Activity: Please retype exactly, and with nothing added, the lines of the material from the one with "メンバーになる (111, 2463)" through the final one.
<<<<
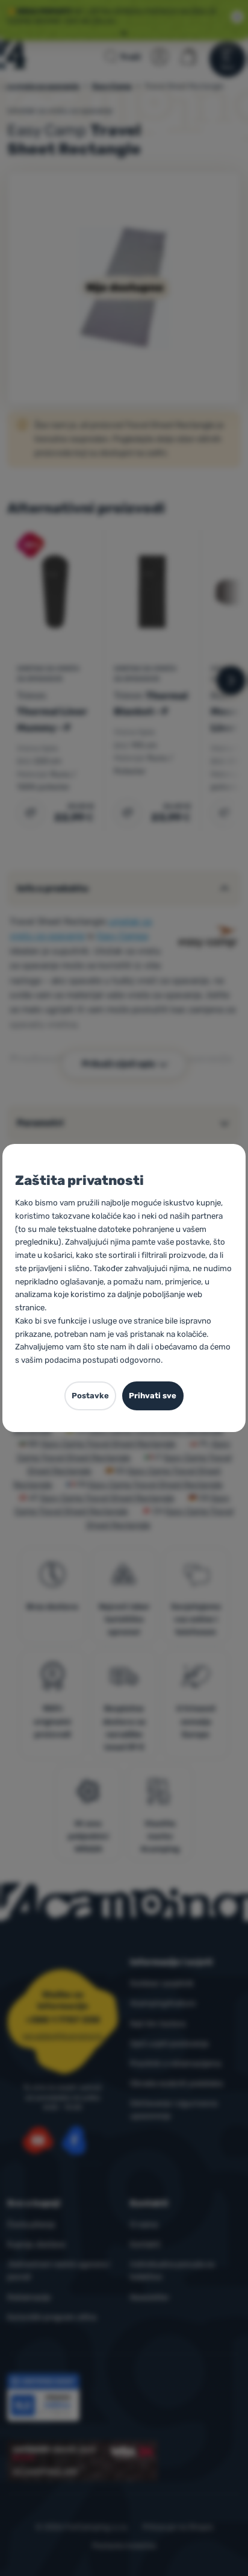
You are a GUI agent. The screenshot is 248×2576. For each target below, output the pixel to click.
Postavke (90, 1395)
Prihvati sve (152, 1395)
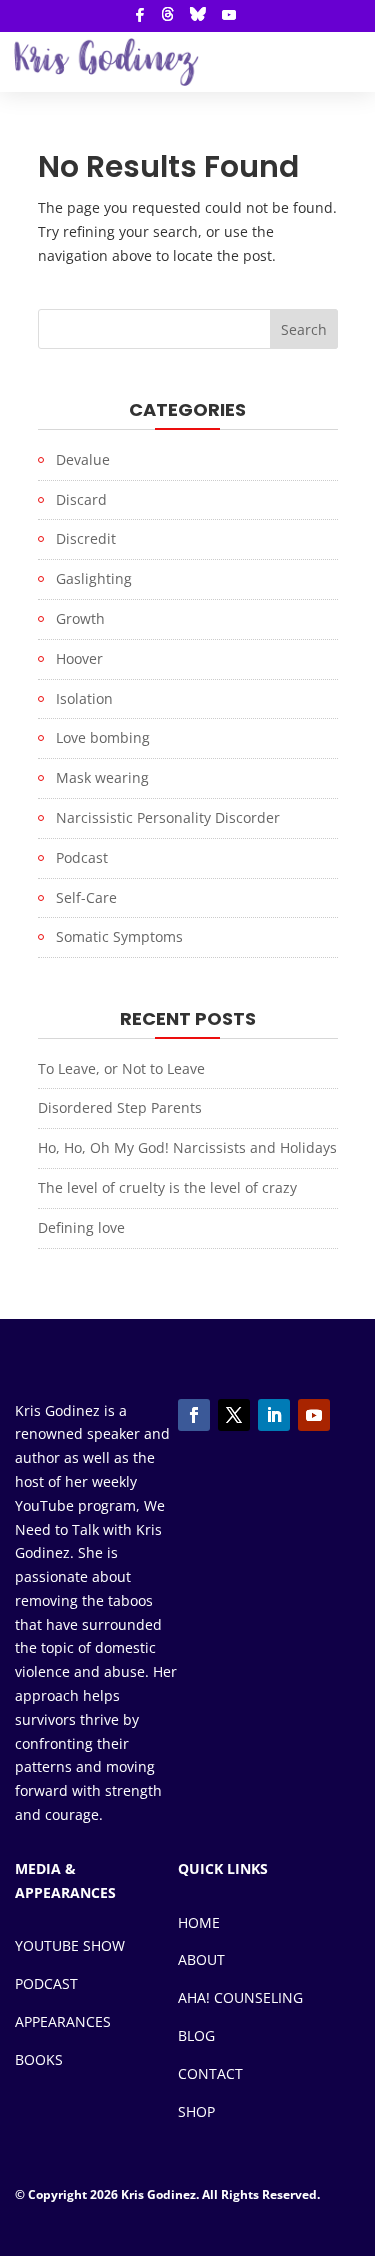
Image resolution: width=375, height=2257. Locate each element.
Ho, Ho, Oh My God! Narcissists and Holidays (187, 1147)
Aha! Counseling (240, 1997)
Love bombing (103, 737)
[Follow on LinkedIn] (274, 1415)
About (201, 1959)
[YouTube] (229, 20)
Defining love (81, 1227)
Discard (81, 499)
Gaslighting (94, 578)
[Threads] (168, 19)
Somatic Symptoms (119, 936)
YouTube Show (70, 1945)
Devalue (83, 459)
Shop (196, 2111)
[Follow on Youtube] (314, 1415)
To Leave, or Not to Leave (121, 1068)
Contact (210, 2073)
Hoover (79, 658)
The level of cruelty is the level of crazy (167, 1187)
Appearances (63, 2021)
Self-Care (86, 897)
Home (199, 1922)
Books (39, 2059)
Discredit (86, 538)
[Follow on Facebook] (194, 1415)
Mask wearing (102, 777)
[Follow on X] (234, 1415)
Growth (80, 618)
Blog (196, 2035)
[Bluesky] (198, 19)
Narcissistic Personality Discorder (168, 817)
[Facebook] (140, 20)
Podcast (82, 857)
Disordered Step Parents (120, 1107)
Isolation (84, 698)
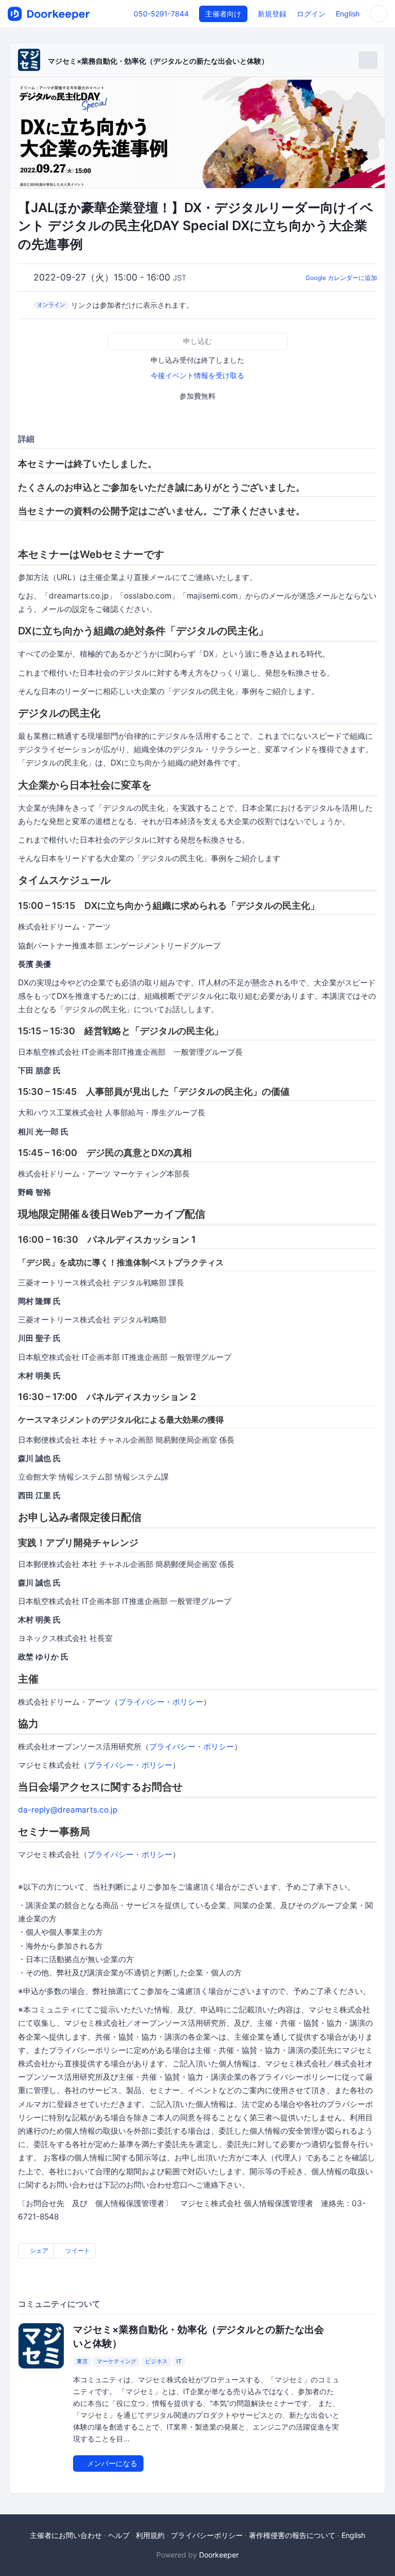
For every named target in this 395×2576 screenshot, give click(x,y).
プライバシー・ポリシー (160, 1702)
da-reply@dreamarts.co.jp (67, 1810)
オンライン (51, 304)
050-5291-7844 (161, 13)
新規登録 (272, 13)
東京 (82, 2361)
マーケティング (116, 2361)
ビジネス (156, 2361)
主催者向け (223, 13)
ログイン (311, 13)
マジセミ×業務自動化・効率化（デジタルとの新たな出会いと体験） (158, 61)
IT (179, 2361)
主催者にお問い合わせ (66, 2535)
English (348, 13)
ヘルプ (119, 2535)
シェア (38, 2250)
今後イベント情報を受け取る (197, 375)
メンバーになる (111, 2463)
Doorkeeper (219, 2554)
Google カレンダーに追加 (341, 278)
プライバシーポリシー (207, 2535)
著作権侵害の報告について (292, 2535)
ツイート (77, 2250)
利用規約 (150, 2535)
>>>>
Completed task:
メンバーになる (111, 2463)
Doorkeeper (219, 2554)
Google カレンダーに追加 (341, 278)
プライバシーポリシー (207, 2535)
著作権侵害の報告について (292, 2535)
ツイート (77, 2250)
利用規約 (150, 2535)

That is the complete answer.